[OPE-L:6480] Re: RE: Marx and the bible

From: paul bullock (paulbullock@ebms-ltd.in2home.co.uk)
Date: Wed Jan 30 2002 - 11:41:39 EST


Marx was not an anti semite. He was an athiest. He objected to religions on rational grounds. His barbs against Christianity wer  also in the same vein. One should be careful not to mix up the issue, it is as dangerous as confusing anti-Zionism with racism.

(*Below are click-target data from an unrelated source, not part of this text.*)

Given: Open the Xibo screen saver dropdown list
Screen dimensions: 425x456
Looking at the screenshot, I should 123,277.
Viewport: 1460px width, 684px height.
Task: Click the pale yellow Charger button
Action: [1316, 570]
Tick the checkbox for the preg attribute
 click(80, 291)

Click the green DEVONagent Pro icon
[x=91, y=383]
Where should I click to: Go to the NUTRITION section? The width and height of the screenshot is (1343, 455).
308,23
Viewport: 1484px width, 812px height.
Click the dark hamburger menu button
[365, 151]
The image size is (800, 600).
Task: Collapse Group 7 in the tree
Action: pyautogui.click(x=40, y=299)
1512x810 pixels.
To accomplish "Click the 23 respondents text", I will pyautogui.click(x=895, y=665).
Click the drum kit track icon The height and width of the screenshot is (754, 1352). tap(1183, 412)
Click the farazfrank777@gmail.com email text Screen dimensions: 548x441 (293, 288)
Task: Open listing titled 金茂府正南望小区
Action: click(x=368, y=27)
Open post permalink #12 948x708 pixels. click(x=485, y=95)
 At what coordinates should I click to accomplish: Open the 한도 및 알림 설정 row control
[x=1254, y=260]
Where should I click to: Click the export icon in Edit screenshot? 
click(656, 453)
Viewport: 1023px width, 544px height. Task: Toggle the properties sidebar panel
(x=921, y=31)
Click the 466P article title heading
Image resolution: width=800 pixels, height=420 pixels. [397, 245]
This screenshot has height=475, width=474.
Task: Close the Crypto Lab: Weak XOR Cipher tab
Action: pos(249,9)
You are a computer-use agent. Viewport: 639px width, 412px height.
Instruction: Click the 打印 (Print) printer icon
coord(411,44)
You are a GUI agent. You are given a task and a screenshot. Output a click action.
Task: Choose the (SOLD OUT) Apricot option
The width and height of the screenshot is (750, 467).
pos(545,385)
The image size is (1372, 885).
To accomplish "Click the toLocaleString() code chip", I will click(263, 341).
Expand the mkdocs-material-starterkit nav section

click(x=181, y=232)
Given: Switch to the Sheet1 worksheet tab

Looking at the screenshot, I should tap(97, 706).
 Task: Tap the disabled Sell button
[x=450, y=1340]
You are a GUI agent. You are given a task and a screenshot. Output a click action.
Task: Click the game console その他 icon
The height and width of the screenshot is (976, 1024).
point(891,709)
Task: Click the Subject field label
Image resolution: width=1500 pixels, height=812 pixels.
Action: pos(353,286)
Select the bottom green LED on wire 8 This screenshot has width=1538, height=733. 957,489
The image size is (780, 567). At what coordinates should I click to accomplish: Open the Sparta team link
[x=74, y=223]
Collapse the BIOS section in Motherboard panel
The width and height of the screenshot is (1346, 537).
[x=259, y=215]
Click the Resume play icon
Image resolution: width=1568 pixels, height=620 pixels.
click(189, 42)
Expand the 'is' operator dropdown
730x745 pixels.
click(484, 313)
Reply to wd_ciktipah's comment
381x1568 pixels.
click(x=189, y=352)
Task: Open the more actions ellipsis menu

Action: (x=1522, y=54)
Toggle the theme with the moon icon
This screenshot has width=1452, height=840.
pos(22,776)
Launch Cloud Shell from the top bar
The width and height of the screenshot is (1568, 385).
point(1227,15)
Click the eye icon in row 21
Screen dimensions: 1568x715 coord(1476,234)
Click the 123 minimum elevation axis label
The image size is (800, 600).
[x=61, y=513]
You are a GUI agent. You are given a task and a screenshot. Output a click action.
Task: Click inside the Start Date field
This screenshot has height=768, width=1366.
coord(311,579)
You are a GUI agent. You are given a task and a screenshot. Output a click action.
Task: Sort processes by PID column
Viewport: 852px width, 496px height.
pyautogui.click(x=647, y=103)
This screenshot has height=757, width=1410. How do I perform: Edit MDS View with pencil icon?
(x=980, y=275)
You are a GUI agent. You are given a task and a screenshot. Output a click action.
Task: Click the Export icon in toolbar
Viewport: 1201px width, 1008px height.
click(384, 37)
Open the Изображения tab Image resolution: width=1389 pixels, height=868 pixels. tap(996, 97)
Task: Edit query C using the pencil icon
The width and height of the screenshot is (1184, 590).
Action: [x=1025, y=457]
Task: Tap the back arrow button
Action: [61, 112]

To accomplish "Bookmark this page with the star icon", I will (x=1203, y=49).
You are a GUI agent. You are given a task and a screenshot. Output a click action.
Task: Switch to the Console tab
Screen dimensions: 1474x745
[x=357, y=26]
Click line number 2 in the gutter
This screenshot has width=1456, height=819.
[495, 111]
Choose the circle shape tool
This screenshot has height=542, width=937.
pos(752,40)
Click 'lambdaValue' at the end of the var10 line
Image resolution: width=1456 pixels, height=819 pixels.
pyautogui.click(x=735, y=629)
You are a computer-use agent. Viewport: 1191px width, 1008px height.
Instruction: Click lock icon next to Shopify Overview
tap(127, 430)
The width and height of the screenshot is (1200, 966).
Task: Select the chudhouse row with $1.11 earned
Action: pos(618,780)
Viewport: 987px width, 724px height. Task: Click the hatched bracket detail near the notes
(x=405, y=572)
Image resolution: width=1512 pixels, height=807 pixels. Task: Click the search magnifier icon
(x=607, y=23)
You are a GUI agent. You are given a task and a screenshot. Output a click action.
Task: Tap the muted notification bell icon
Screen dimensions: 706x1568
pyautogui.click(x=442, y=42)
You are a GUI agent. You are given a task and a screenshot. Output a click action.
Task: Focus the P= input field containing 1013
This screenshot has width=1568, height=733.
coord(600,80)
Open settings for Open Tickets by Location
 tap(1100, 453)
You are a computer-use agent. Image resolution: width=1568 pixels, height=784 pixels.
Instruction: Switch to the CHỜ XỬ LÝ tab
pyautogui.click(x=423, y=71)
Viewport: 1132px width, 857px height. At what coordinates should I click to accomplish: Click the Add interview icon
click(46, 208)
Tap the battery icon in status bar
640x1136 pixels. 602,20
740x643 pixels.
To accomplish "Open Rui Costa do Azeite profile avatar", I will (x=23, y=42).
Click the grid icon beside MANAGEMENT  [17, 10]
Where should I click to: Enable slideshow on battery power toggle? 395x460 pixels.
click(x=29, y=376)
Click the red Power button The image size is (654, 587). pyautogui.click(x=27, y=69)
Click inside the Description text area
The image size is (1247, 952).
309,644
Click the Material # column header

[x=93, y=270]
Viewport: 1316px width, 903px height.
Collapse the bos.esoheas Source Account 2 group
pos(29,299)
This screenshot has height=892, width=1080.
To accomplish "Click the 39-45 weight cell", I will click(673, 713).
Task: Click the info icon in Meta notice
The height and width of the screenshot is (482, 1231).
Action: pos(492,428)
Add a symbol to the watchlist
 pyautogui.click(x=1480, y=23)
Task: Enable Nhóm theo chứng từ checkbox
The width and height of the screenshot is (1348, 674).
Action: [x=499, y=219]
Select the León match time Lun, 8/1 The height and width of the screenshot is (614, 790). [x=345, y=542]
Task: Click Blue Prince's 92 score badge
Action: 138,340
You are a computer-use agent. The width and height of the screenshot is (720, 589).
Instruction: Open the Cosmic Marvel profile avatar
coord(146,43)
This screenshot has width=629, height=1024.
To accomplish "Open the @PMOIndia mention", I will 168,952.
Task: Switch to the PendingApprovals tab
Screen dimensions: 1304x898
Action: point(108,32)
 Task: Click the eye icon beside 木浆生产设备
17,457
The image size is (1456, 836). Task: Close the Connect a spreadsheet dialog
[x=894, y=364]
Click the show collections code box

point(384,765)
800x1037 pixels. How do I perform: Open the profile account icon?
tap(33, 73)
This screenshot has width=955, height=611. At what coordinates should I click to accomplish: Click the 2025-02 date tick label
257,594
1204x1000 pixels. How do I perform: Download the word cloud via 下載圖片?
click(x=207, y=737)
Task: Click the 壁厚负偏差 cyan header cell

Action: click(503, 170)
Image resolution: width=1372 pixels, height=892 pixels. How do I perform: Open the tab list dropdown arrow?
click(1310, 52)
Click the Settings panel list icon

    -----Original Message-----
    From: gerald_a_levy <gerald_a_levy@msn.com>
    To: ope-l@galaxy.csuchico.edu <ope-l@galaxy.csuchico.edu>
    Date: 30 January 2002 14:36
    Subject: [OPE-L:6465] RE: Marx and the bible
    In [6464] Andy asked about the meaning of the biblical 
    reference in Vol 1, Ch 24, Section 3:
    "Accumulate, accumulate! That is Marx and the prophets!"
    The bible is *not* my area of expertise, but the reference
    might be related to the command to "Go forth and multiply!".
    Some comments:
    1) Marx doesn't tell us why he used this reference.
    2) If my 'go forth and multiply' supposition is correct, then
    it is not a very good analogy, imo.  The biblical command
    to multiply was a command to reproduce *themselves* 
    (i.e. have more children).  As an ethic, this is certainly
    something that not just in the bible but in many other
    societies pre-dates capitalism.  The capitalist ethic of
    accumulation is not a call to reproduce themselves as
    a class in greater numbers. Indeed, the meaning of the
    concentration and centralization of capital and 
    proletarianization suggest that the capitalist class is
    *not* multiplied alongside the accumulation of capital.
    Perhaps the underlying problem has its origin in the
    character-mask assumption: i.e.  there is a distinction 
    between capital and capitalists which is not observed
    in the 'capital personified' assumption.  In other words,
    if capitalists were only capital personified, then they
    would be driven to multiply themselves ('living capital'
    so to speak).  Yet, this is not the case.
    3) Never one to shy away from controversy, let me
    note that the above reference -- given the prevailing
    anti-Semitism in Europe in Marx's time and given a
    history by Marx  of making anti-Semitic comments in 
    his personal correspondence  (of course this is known 
    to us but was not known to the contemporary readers
    of _Capital_) --  is suggestive of a popular prejudice
    in Europe at the time: the identification of Jews with
    money-making, saving, and lending.